**Problem requirements:**
Rewrite the data below so that each occurrence of "How do I perform" becomes "How can I do", keeping every other character as it is.

**Provided data:**

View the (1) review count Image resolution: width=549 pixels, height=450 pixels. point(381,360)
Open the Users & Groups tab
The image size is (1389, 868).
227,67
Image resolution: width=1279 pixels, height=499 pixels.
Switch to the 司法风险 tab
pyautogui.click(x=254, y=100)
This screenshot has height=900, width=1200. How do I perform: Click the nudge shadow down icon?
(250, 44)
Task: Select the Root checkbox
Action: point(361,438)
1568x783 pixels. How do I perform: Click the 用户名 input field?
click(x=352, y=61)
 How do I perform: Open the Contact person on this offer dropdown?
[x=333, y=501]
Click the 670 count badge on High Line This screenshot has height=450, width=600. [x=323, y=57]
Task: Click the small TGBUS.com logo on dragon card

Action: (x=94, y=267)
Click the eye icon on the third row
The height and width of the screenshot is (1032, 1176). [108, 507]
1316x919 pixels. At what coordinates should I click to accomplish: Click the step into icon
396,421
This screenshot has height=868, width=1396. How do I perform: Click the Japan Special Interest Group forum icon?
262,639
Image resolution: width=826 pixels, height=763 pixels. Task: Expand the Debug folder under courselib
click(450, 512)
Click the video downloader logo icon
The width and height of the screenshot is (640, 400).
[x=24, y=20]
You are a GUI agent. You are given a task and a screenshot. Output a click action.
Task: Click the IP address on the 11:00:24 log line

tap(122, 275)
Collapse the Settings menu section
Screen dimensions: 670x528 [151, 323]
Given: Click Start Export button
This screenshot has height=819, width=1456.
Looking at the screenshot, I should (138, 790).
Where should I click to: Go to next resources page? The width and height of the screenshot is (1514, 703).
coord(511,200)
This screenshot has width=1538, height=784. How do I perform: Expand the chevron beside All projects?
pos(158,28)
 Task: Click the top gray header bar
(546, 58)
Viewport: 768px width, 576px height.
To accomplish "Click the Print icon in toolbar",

**Problem solution:**
View the (1) review count Image resolution: width=549 pixels, height=450 pixels. point(381,360)
Open the Users & Groups tab
The image size is (1389, 868).
227,67
Image resolution: width=1279 pixels, height=499 pixels.
Switch to the 司法风险 tab
pyautogui.click(x=254, y=100)
This screenshot has height=900, width=1200. How can I do: Click the nudge shadow down icon?
(250, 44)
Task: Select the Root checkbox
Action: point(361,438)
1568x783 pixels. How can I do: Click the 用户名 input field?
click(x=352, y=61)
 How can I do: Open the Contact person on this offer dropdown?
[x=333, y=501]
Click the 670 count badge on High Line This screenshot has height=450, width=600. [x=323, y=57]
Task: Click the small TGBUS.com logo on dragon card

Action: (x=94, y=267)
Click the eye icon on the third row
The height and width of the screenshot is (1032, 1176). [108, 507]
1316x919 pixels. At what coordinates should I click to accomplish: Click the step into icon
396,421
This screenshot has height=868, width=1396. How can I do: Click the Japan Special Interest Group forum icon?
262,639
Image resolution: width=826 pixels, height=763 pixels. Task: Expand the Debug folder under courselib
click(450, 512)
Click the video downloader logo icon
The width and height of the screenshot is (640, 400).
[x=24, y=20]
You are a GUI agent. You are given a task and a screenshot. Output a click action.
Task: Click the IP address on the 11:00:24 log line

tap(122, 275)
Collapse the Settings menu section
Screen dimensions: 670x528 [151, 323]
Given: Click Start Export button
This screenshot has height=819, width=1456.
Looking at the screenshot, I should (138, 790).
Where should I click to: Go to next resources page? The width and height of the screenshot is (1514, 703).
coord(511,200)
This screenshot has width=1538, height=784. How can I do: Expand the chevron beside All projects?
pos(158,28)
 Task: Click the top gray header bar
(546, 58)
Viewport: 768px width, 576px height.
To accomplish "Click the Print icon in toolbar",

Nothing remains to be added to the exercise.